Last week saw a withdrawal of 81 Bcf, a level that sets storage volumes 19% above the 5-year and 27% above the 1-year averages for the week. This week’s withdrawal is expected to be in the 77 Bcf range, which would increase surpluses to recent averages even more. 
Demand side news impacted the market more than supply last week as temperature forecasts at least through the middle of the month are showing lingering cold in the Midwest and Northeast. Average temperatures in NYC are looking 2-4 degrees colder than normal most days out to about March 19. Further supporting price levels is the continuing reopening of the Freeport LNG plant – it’s demand levels hit about 1.5 Bcf/day last week, close to the expected 2 Bcf/day demand when it’s fully operational.

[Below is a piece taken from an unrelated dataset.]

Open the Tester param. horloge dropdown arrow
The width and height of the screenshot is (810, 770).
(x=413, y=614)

In general, the price increased on some bullish data and also likely on the fact that the market was due for a pause on any further decreases after moving almost straight down for about two months.

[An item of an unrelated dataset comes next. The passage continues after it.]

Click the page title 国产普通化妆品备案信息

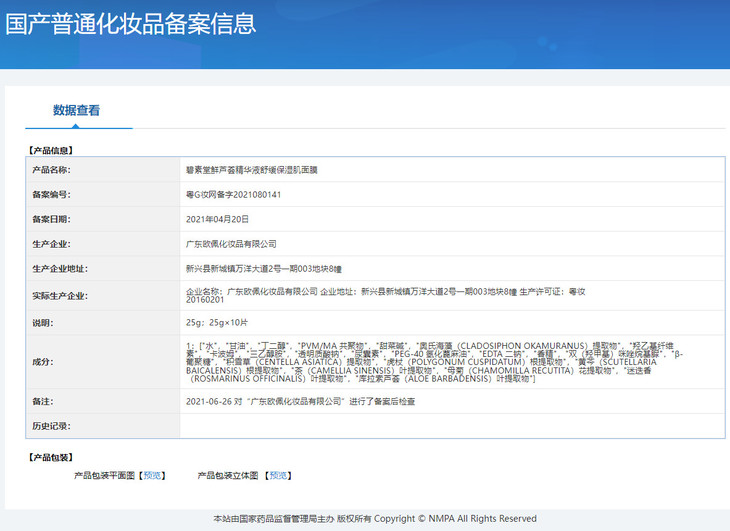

Looking ahead, the market will look to any new catalysts after reacting to mid-March cold weather. Any new news from producers or changes in what is appearing to be a mild April could impact the market.
Power forwards were up $3/MWh last week for the 12-month strip. However, the market was down sharply Monday morning. NYISO UCAP had a few small moves downward, but the outer years in NYC moved up. Overall, the NYC capacity market continues to lack liquidity. PJM Class 1 RECs were down another 1-3%, while Class 2s were up 5%. 
Clean energy sources, like solar and electric vehicles, have helped to reduce the global energy-related emissions of carbon dioxide, according to the IEA. In 2022, carbon dioxide from energy-related emissions rose 1%, while in 2021, they rose 6%.